───── Trecho da página ─────

As pessoas físicas e jurídicas poderão verificar a exatidão, a correção e a completude de qualquer um dos seus dados contidos nos registros de referência, bem como monitorar o acesso a esses dados.

Nova base de dados somente poderá ser criada quando forem esgotadas as possibilidades de utilização dos registros de referência existentes.

 

V – DOMICÍLIO ELETRÔNICO

Comunicações por meio eletrônico

Os órgãos e as entidades da Administração Pública, mediante opção do usuário, poderão realizar todas as comunicações, as notificações e as intimações por meio eletrônico.

Essa opção do administrado não gera, para si, um direito subjetivo podendo essa forma de comunicação não ser implementada caso os meios não estejam disponíveis.

O administrado poderá, a qualquer momento e independentemente de fundamentação, optar pelo fim das comunicações, das notificações e das intimações por meio eletrônico.

O ente público poderá realizar as comunicações, as notificações e as intimações por meio de ferramenta mantida por outro ente público.

 

Requisitos das ferramentas de comunicação por meio eletrônico

As ferramentas usadas para os atos de comunicação, notificação e intimação eletrônicos:

I - disporão de meios que permitam comprovar a autoria das comunicações, das notificações e das intimações;

II - terão meios de comprovação de emissão e de recebimento, ainda que não de leitura, das comunicações, das notificações e das intimações;

III - poderão ser utilizadas mesmo que legislação especial preveja apenas as comunicações, as notificações e as intimações pessoais ou por via postal;

IV - serão passíveis de auditoria;

V - conservarão os dados de envio e de recebimento por, pelo menos, 5 (cinco) anos.

 

VI – LABORATÓRIOS DE INOVAÇÃO

Laboratórios de inovação

Os entes públicos poderão instituir laboratórios de inovação, abertos à participação e à colaboração da sociedade para o desenvolvimento e a experimentação de conceitos, de ferramentas e de métodos inovadores para a gestão pública, a prestação de serviços públicos, o tratamento de dados produzidos pelo poder público e a participação do cidadão no controle da administração pública.

───── Entradas fornecidas ─────

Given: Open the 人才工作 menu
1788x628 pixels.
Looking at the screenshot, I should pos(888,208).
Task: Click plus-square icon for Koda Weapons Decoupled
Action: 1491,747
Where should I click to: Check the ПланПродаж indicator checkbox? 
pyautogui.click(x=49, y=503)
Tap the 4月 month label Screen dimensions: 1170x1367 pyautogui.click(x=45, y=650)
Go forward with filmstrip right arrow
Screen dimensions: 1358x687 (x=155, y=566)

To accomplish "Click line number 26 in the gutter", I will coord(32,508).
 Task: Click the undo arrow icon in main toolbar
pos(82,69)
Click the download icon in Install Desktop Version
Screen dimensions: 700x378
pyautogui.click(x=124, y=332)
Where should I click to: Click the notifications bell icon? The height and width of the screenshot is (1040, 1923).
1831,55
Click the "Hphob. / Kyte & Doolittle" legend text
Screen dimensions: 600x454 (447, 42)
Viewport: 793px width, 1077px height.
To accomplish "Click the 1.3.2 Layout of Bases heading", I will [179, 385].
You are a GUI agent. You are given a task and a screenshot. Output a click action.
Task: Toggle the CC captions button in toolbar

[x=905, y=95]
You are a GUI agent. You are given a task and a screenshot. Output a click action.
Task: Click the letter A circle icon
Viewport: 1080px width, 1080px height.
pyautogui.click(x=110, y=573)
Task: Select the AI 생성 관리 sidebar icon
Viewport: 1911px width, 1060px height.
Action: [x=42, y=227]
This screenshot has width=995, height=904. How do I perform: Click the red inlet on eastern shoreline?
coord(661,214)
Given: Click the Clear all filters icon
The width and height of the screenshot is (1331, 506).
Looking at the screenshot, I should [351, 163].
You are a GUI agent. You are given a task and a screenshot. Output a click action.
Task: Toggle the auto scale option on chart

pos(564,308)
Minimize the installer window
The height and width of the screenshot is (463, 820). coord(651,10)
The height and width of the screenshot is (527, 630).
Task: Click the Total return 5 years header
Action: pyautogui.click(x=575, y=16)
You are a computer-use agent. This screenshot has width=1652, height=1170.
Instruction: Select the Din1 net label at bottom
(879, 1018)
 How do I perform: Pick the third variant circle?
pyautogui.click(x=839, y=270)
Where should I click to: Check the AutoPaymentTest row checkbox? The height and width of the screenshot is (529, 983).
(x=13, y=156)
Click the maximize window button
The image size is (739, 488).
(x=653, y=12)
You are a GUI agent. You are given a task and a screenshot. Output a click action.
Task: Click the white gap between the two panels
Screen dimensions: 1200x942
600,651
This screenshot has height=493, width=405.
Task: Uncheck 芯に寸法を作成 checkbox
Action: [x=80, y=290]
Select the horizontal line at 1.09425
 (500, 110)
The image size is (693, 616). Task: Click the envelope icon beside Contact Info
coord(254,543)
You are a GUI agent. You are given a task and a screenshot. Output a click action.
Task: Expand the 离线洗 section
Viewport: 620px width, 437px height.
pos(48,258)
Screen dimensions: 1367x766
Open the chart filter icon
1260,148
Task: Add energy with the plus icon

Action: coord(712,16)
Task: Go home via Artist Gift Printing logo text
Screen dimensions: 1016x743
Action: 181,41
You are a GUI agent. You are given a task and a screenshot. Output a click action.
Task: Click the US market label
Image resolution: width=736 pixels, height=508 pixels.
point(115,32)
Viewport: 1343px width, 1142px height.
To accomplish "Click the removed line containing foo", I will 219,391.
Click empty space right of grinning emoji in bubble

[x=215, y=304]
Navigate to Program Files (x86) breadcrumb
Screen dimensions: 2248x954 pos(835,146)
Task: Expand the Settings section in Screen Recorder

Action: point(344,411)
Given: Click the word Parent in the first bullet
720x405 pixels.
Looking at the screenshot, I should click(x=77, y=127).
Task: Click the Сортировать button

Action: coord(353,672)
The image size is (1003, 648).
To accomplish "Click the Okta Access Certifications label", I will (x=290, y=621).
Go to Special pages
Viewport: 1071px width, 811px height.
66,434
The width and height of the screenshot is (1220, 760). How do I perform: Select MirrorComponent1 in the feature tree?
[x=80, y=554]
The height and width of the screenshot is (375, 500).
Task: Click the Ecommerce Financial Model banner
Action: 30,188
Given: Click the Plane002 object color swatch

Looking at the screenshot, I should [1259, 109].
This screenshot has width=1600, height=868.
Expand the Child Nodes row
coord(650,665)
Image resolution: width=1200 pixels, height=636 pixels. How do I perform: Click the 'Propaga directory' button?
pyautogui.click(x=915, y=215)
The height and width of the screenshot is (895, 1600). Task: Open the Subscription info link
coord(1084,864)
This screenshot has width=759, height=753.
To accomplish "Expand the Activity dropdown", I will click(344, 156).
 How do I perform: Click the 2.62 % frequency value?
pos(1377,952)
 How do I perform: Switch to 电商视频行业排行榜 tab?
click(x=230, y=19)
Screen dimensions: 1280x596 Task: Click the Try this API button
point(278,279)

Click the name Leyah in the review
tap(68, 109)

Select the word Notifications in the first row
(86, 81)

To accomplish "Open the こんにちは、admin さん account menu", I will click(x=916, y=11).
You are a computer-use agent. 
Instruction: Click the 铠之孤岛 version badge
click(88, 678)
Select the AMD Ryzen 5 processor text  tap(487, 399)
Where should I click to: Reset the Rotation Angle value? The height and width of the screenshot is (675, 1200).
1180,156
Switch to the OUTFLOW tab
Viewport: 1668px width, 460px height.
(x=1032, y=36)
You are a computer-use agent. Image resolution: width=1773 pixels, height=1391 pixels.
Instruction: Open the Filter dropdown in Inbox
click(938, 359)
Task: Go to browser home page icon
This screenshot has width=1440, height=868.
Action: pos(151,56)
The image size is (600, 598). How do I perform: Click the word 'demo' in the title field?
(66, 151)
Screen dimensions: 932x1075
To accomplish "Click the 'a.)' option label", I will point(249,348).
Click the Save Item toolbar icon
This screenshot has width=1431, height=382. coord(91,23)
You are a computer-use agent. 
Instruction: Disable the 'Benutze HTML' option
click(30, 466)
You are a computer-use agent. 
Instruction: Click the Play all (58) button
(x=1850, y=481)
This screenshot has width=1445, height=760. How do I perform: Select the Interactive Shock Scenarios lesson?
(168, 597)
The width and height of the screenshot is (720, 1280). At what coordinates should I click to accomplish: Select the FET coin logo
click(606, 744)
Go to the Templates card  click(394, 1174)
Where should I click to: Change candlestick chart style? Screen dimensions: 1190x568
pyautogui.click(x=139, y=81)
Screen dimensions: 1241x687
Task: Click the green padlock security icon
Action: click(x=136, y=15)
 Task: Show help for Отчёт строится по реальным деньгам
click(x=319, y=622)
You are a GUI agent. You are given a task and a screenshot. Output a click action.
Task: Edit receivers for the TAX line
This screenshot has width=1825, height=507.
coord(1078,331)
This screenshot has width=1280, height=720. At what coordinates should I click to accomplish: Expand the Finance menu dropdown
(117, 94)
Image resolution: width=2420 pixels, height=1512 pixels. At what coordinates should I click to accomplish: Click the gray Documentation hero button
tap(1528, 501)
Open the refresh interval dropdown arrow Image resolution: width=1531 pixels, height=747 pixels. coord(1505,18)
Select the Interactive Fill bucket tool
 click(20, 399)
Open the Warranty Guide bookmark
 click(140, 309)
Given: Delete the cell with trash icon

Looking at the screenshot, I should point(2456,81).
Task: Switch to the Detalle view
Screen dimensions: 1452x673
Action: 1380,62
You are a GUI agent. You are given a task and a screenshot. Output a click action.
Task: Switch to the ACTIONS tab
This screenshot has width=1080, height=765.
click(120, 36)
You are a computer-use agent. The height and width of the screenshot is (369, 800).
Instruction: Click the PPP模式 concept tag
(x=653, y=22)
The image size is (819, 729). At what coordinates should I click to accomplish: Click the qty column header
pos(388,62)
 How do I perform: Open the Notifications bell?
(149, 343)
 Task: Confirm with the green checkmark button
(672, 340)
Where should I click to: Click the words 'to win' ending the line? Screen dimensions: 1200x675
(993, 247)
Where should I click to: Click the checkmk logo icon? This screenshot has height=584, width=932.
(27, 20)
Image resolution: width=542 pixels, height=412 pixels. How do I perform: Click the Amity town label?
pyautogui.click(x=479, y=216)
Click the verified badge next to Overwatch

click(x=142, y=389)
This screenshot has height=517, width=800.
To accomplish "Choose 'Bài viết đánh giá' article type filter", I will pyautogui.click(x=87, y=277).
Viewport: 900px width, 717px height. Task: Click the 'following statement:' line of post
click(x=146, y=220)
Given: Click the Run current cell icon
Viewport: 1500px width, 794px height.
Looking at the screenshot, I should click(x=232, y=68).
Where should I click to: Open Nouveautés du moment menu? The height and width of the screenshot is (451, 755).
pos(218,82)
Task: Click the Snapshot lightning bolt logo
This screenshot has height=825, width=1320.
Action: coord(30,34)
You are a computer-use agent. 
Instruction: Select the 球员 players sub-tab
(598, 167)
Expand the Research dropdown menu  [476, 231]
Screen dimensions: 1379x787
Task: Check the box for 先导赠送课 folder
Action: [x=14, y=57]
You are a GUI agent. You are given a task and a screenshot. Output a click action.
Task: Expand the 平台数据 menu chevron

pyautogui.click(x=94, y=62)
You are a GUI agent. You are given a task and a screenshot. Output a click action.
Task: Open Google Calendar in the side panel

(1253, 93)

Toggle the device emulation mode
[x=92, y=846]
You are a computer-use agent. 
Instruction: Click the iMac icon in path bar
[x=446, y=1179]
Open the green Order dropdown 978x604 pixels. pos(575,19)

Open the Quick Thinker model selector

─────

Prossiga com o texto sobre a Administração Pública a partir da última frase apresentada. As entradas não têm qualquer relação com o texto sobre a Administração Pública.

 

Diretrizes

Os laboratórios de inovação terão como diretrizes:

I - colaboração interinstitucional e com a sociedade;

II - promoção e experimentação de tecnologias abertas e livres;

III - uso de práticas de desenvolvimento e prototipação de softwares e de métodos ágeis para formulação e implementação de políticas públicas;

IV - foco na sociedade e no cidadão;

V - fomento à participação social e à transparência pública;

VI - incentivo à inovação;

VII - apoio ao empreendedorismo inovador e fomento a ecossistema de inovação tecnológica direcionado ao setor público;

VIII - apoio a políticas públicas orientadas por dados e com base em evidências, a fim de subsidiar a tomada de decisão e de melhorar a gestão pública;

IX - estímulo à participação de servidores, de estagiários e de colaboradores em suas atividades;

X - difusão de conhecimento no âmbito da administração pública.

 

VII – GOVERNANÇA, GESTÃO DE RISCOS, CONTROLE E AUDITORIA

Caberá à autoridade competente dos órgãos e das entidades da Administração Pública, observados as normas e os procedimentos específicos aplicáveis, implementar e manter mecanismos, instâncias e práticas de governança, em consonância com os princípios e as diretrizes estabelecidos nesta Lei.

Os mecanismos, as instâncias e as práticas de governança incluirão, no mínimo:

I - formas de acompanhamento de resultados;

II - soluções para a melhoria do desempenho das organizações;

III - instrumentos de promoção do processo decisório fundamentado em evidências.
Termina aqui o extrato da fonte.